SecScale: A Scalable and Secure Trusted Execution Environment for Servers

TL;DR

SecScale introduces a scalable, secure trusted execution environment that enhances replay attack protection and memory encryption, outperforming existing solutions in speed and security guarantees on generic hardware.

Contribution

It proposes a novel TEEs design using speculative execution, MAC forests, and full memory encryption to achieve scalability and security, addressing limitations of SGX and competitors.

Findings

SecScale is 10% faster than the nearest alternative.

It provides replay attack protection on generic hardware.

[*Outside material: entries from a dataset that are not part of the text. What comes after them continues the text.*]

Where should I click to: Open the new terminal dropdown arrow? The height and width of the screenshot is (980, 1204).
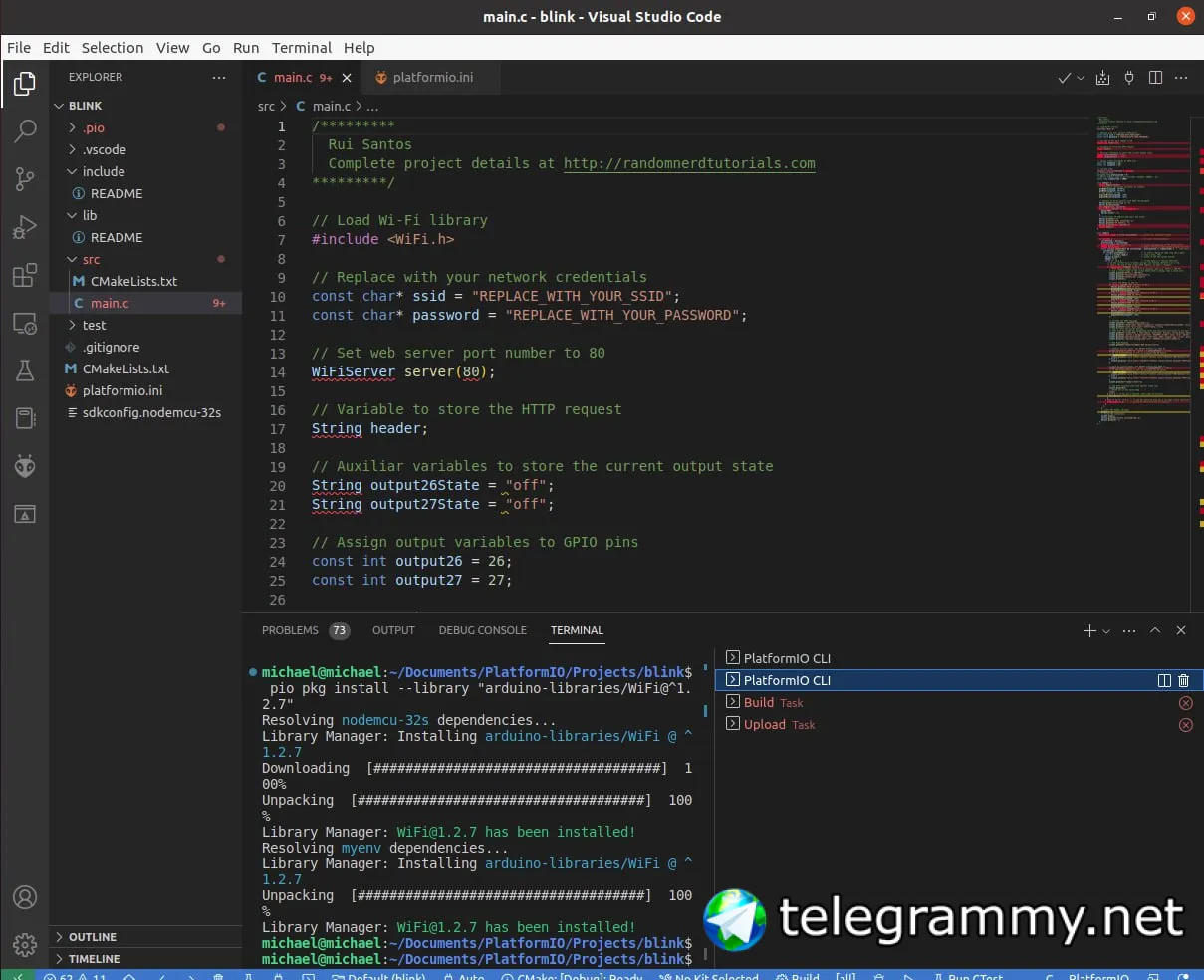(1106, 631)
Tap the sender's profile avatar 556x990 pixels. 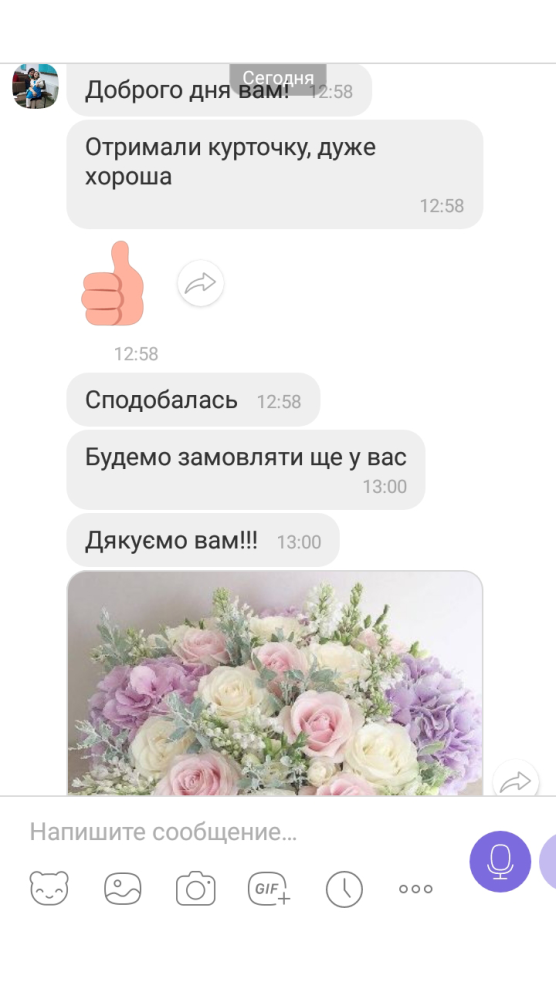35,86
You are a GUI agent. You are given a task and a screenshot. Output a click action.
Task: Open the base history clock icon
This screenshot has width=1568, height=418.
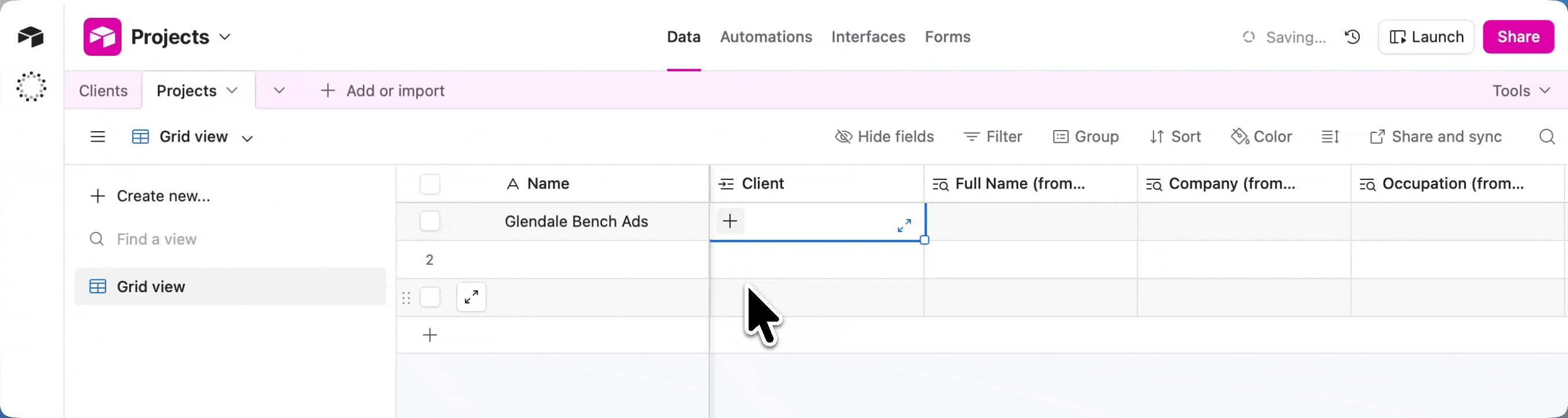tap(1352, 37)
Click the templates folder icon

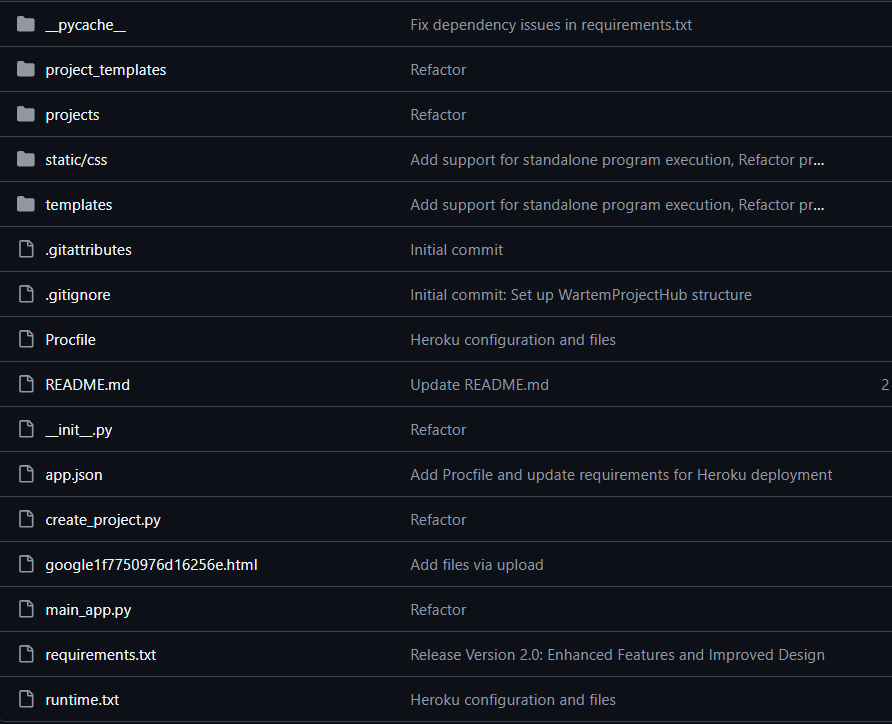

It supports larger enclaves beyond 256 MB.

Abstract

Trusted execution environments (TEEs) are an integral part of modern secure processors. They ensure that their application and code pages are confidential, tamper proof and immune to diverse types of attacks. In 2021, Intel suddenly announced its plans to deprecate its most trustworthy enclave, SGX, on its 11th and 12th generation processors. The reasons stemmed from the fact that it was difficult to scale the enclaves (sandboxes) beyond 256 MB as the hardware overheads outweighed the benefits. Competing solutions by Intel and other vendors are much more scalable, but do not provide many key security guarantees that SGX used to provide notably replay attack protection. In the last three years, no proposal from industry or academia has been able to provide both scalability (with a modest slowdown) as well as replay-protection on generic hardware (to the best of our knowledge). We solve this problem by proposing SecScale that uses some new ideas centered around speculative execution (read first, verify later), creating a forest of MACs (instead of a tree of counters) and providing complete memory encryption (no generic unsecure regions). We show that we are 10% faster than the nearest competing alternative.